And I’m not sure that I agree with the positioning above (though I appreciate the compliment). Someone like David Louis Edelman, for instance, is absolutely writing in the same space as Neal Stephenson, Cory Doctorow, Vernor Vinge, and Charles Stross, just as James Enge reads very much to me like a midpoint between Joe Abercrombie and Scott Lynch (with, as Lynch, a strong Fritz Leiber influence). And that’s whose readers I’d point at Blood of Ambrose.

Just as I’d point Steven Erikson’s fans at Tom Lloyd’s The Stormcaller. Enge talked recently on Jon Armstrong’s If You’re Just Joining Us podcast about genre fiction that isn’t afraid to be what it is, what is being called “Deep Genre,” and I think that’s what I’m talking about. If anything, I think we are probably publishing less cross-genre or “interstitial” work than some, and that what we are publishing is what Asimov’s termed when they spoke of us as “pitched down the middle” science fiction and fantasy of “a consistently high level of literary quality.

State of the genre:

Q1. In short fiction there is a stark dichotomy for now: the traditional print markets are dying, but the online sphere and the original anthologies are flourishing. In novel length there is this perceived "sf is dying" cry, while actually quite a few novels are published every year. Why do you think this "sf is dying" meme - which to me is so patently *untrue* - got entrenched and how do we combat it?

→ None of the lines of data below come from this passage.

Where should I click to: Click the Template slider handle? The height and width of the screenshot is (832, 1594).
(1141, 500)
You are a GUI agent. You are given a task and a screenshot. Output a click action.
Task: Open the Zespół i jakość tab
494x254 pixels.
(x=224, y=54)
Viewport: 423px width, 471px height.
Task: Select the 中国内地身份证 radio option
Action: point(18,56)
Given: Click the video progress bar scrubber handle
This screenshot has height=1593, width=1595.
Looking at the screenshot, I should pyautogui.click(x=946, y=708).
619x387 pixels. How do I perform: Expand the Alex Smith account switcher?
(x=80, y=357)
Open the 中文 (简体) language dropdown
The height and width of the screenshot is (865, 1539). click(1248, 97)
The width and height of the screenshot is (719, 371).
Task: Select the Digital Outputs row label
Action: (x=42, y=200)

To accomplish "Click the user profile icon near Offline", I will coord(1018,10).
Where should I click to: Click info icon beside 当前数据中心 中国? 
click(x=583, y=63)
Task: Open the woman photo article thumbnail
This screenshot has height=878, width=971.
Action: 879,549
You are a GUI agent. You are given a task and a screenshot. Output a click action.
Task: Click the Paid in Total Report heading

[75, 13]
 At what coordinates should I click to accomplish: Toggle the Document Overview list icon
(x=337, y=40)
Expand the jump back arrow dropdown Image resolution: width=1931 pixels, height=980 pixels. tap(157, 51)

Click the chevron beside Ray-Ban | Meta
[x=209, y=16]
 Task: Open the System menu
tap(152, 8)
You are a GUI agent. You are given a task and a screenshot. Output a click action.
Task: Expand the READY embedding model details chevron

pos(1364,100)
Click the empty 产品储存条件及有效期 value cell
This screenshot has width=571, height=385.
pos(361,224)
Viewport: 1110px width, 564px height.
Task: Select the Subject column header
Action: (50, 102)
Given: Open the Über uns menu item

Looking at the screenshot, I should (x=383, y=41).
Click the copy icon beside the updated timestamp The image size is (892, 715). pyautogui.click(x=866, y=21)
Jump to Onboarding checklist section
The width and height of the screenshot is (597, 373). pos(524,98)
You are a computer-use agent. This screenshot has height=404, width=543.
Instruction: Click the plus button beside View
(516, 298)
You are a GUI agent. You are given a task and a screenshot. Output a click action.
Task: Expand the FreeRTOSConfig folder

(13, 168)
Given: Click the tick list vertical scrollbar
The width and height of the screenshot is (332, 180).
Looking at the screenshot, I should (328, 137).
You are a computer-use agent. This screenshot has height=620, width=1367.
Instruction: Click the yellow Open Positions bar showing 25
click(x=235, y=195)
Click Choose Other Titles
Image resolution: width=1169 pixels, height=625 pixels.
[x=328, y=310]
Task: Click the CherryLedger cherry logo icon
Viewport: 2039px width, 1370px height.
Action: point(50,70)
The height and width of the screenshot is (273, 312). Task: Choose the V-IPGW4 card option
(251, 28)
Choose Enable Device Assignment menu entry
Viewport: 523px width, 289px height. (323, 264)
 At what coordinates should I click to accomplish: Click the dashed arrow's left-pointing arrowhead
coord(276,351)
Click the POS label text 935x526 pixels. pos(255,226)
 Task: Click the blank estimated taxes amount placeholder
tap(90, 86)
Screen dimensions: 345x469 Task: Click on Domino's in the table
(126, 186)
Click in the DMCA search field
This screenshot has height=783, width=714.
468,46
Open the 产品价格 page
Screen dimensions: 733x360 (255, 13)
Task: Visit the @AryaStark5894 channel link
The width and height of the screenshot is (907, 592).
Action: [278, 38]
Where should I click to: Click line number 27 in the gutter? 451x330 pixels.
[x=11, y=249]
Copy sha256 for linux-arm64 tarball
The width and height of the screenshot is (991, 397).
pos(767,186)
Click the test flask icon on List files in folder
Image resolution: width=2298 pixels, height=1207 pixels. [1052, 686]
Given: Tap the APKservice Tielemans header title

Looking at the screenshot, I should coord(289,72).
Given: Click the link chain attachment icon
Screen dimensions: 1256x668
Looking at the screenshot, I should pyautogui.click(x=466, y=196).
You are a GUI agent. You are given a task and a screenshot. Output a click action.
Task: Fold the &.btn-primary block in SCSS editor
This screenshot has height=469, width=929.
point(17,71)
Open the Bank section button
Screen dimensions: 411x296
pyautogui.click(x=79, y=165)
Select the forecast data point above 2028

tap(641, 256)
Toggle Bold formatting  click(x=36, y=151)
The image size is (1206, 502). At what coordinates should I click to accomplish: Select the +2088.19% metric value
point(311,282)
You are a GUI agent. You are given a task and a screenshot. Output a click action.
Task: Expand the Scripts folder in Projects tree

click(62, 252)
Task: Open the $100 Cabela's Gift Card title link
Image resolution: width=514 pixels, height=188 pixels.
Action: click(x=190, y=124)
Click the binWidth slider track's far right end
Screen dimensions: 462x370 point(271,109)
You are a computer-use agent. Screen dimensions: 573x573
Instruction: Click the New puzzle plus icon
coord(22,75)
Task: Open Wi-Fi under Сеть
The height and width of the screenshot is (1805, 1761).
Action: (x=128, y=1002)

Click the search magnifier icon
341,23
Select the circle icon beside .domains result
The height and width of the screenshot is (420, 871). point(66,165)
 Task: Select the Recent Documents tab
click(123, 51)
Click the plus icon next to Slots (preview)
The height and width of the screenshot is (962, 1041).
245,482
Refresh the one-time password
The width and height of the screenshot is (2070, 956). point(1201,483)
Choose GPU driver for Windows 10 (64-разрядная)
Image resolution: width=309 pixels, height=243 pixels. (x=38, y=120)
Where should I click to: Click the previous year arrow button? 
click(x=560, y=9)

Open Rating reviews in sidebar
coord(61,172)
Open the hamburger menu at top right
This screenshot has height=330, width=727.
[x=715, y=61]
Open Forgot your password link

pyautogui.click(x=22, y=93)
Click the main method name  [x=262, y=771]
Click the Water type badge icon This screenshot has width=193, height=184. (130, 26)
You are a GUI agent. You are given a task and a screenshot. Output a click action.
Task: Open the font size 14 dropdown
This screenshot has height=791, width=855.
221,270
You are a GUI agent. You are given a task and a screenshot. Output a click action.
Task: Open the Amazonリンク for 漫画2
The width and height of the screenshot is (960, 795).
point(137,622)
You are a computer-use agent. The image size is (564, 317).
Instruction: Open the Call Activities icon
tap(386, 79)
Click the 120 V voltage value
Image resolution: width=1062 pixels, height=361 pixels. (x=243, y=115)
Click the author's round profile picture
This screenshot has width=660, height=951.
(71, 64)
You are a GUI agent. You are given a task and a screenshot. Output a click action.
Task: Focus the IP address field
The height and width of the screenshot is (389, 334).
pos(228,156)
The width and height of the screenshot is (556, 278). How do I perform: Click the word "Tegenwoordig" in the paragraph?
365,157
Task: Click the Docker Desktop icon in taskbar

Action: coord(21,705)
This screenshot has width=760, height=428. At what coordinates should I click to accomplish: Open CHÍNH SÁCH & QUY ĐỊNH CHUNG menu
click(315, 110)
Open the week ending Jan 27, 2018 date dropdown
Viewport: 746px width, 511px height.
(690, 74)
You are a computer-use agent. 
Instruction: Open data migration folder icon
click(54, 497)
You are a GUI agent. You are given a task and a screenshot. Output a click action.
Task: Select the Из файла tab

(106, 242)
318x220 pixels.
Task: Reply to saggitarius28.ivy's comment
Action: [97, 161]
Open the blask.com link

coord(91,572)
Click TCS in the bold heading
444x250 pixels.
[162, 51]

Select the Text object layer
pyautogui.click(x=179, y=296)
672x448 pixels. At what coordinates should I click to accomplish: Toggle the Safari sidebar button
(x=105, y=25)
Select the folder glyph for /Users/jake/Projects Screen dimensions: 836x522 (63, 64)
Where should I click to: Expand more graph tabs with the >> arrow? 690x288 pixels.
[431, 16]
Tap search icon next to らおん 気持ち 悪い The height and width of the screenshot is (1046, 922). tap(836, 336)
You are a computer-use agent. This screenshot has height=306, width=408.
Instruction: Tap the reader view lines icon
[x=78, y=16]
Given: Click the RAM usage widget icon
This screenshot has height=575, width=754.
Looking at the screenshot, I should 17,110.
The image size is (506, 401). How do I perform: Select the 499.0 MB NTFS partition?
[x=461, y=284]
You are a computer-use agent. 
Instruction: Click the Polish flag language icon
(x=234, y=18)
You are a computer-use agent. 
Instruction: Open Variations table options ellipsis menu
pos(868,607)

Lou: SF is not dying and never will. To combat the meme I point out that it hasn’t been that long since both Sean WilliamsStar Wars: The Force Unleashed and Neal Stephenson’s Anathem both graced the New York Times Best Seller list at the number one spot. That’s hardly the condition of a genre that’s dying—and two more different novels you couldn’t hope to find – so it’s a good indication of the range of SF too! The Dune novels are frequently best sellers.

As are the Ender books. And what is Halo but Ringworld with marines? And so much, much more. Cory Doctorow and John Scalzi are household names to the net-savvy. Nor is everything SF published inside the genre walls. SF has transcended to the mainstream now, in television, film, music, comics, gaming, and mainstream literature.

You watch Battlestar Galactica or you watch Doctor Who or you watch Lost?. There’s also a hell of a lot of it being sold as YA or Teen fiction now. All the hot television shows and films are genre. And in our corner—the National Endowment for the Arts just reported the first rise in reading in 26 years, and the demographic that rose the most was the 18 to 24 year olds. And guess what they read? Genre! And no, it isn’t all fantasy. I can’t walk into a bookstore without seeing Scott Westerfeld’s Uglies series on storefront displays.

Genre, including the science fiction genre, is the healthiest it’s ever been. But you know, it isn’t necessarily everyone’s brand of SF that is selling. One of the biggest shocks to my system when I first got on this side of the table was to learn that some of the venerable old masters that I worshiped in my childhood never sold that many books ever, even back in “the good old days.”

And SF is very definitely in transition now, and frankly, it’s a hard time to be a debut SF author. It’s very hard to sell me a debut SF novel now. Certain name science fiction authors are doing very well, but it is a hard time to try to break in if you are an unknown. That being said, there is more opportunity than ever before, and “a good story well told” will always find a home. If you are shopping something that is perfectly competent, by-the-numbers, good-not-great, you may have a hard time selling it, but if your work fires on all cylinders and then some, you’ll have editors fighting for it, I guarantee.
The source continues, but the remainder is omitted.